There are no firm limits to what services can be delivered via mobile platforms, though some specialties are better suited to mHealth than others.  A partial list of categories includes personal health, cardiology, dermatology, epidemiology, chronic and infectious disease management, diabetic care, physical therapy, otolaryngology, pediatrics, data entry, and patient and provider education.

Where is mHealth going?

The field of mHealth is still in an early stage of development, which leaves a lot of potential for growth and maturation within the market.  Major manufacturers are entering into the field as they see the potential to tap into an increasingly lucrative market.  The following trends are likely to develop over the next several years.

Increased Regulatory Clarity

Some of the manufacturers have hesitated to enter into the mHealth market due to concerns that the FDA was not clear about the scope of their oversight.  The US government has further clarified what category of federal oversight some products will fall into.  As a better understanding of which devices will be regulated as Class I, II, or III medical devices is developed, we expect that more manufacturers will establish themselves in the market.

Increased Standardization

Groups such as the Continua Alliance are working to develop and promote standards for mobile and home health products. While many manufacturers will have their own unique understanding and implementation of these standards, a push towards a more consistent plug-and-play experience will develop in the years ahead.  Additionally, existing standards for low-power wireless data transfer will be adopted with greater regularity, allowing for the development of mobile peripherals that can be used without the need for regular docking or recharging.

Improved "Signal-to-Noise Ratio" in the Market

Signal-to-noise ratio is a measure comparing the level of a desired signal to that of the level of background noise.
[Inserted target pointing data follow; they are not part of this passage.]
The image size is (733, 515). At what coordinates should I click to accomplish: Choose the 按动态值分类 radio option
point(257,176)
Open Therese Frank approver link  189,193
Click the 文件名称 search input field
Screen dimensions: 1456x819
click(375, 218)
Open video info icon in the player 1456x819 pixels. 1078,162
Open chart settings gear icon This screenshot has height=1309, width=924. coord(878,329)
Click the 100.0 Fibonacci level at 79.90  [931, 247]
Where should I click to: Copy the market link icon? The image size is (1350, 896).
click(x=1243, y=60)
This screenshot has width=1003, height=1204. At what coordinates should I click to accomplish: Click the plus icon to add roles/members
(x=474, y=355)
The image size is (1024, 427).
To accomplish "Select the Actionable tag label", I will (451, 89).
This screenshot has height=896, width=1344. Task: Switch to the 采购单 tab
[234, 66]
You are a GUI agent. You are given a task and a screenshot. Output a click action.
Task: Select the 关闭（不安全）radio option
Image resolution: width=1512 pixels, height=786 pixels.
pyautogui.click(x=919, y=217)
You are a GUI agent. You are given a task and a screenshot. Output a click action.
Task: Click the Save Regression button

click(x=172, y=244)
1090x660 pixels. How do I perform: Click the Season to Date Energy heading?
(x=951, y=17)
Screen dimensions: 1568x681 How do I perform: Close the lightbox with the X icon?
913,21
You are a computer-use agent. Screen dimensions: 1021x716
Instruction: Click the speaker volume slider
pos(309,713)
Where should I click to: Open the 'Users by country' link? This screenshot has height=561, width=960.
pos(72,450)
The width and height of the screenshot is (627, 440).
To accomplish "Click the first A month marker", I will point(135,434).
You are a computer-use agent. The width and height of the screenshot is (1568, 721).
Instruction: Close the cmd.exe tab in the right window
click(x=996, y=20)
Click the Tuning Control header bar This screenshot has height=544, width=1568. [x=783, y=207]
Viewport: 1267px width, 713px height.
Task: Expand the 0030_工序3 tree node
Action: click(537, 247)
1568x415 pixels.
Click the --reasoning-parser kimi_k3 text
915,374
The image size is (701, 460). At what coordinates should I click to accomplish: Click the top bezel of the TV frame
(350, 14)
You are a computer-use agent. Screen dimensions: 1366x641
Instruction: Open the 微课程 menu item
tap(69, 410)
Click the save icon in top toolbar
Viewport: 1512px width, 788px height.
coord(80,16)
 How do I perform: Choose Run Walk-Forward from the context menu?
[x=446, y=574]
Here, we use the term to refer to the ratio of clinically relevant mHealth technology to the level of irrelevant or substandard products marketed as ‘mHealth’. Some smaller developers and review sites are stepping up to fill voids in the mHealth market. Many of these developers build applications that are not as polished as consumers demand. As developers establish themselves as reliable and mature, the consumer market will gravitate toward them. Large manufacturers will also become a powerful presence in the market, lending the credibility of name recognition in immerging areas presently filled by little-known developers. That said, some great innovations will likely continue to come from the small developers as they work to meet the needs of a rapidly-changing market.

Improved Performance

The power of modern smartphones is increasing, with the speed of the CPU and the number of cores allowing for the development of quality video applications. At the same time, networks are rolling out the latest in high-speed cellular towers, allowing 4G connectivity in many different markets.  The combined speed of the processors and networks will drastically improve the performance of some applications.  Manufacturers are also learning which interfaces work well for consumers, so the usability of applications will also increase over time. The mobile modality is still relatively young, but is maturing with each product release.

Decreased Costs

The very factors that have created the current signal-to-noise problem within the application and peripheral market will also drive down prices.  The creation of a market within health care that serves individual consumers and is grown by small developers will continue a push toward the commoditization of health care.  As more major manufacturers enter the market, the ability of these companies to build and sell products in bulk will further drive prices lower.  Mobile solutions may become a marketing tool to draw people in to larger services and product packages, with free mobile applications being offset by profit from enterprise systems and other services.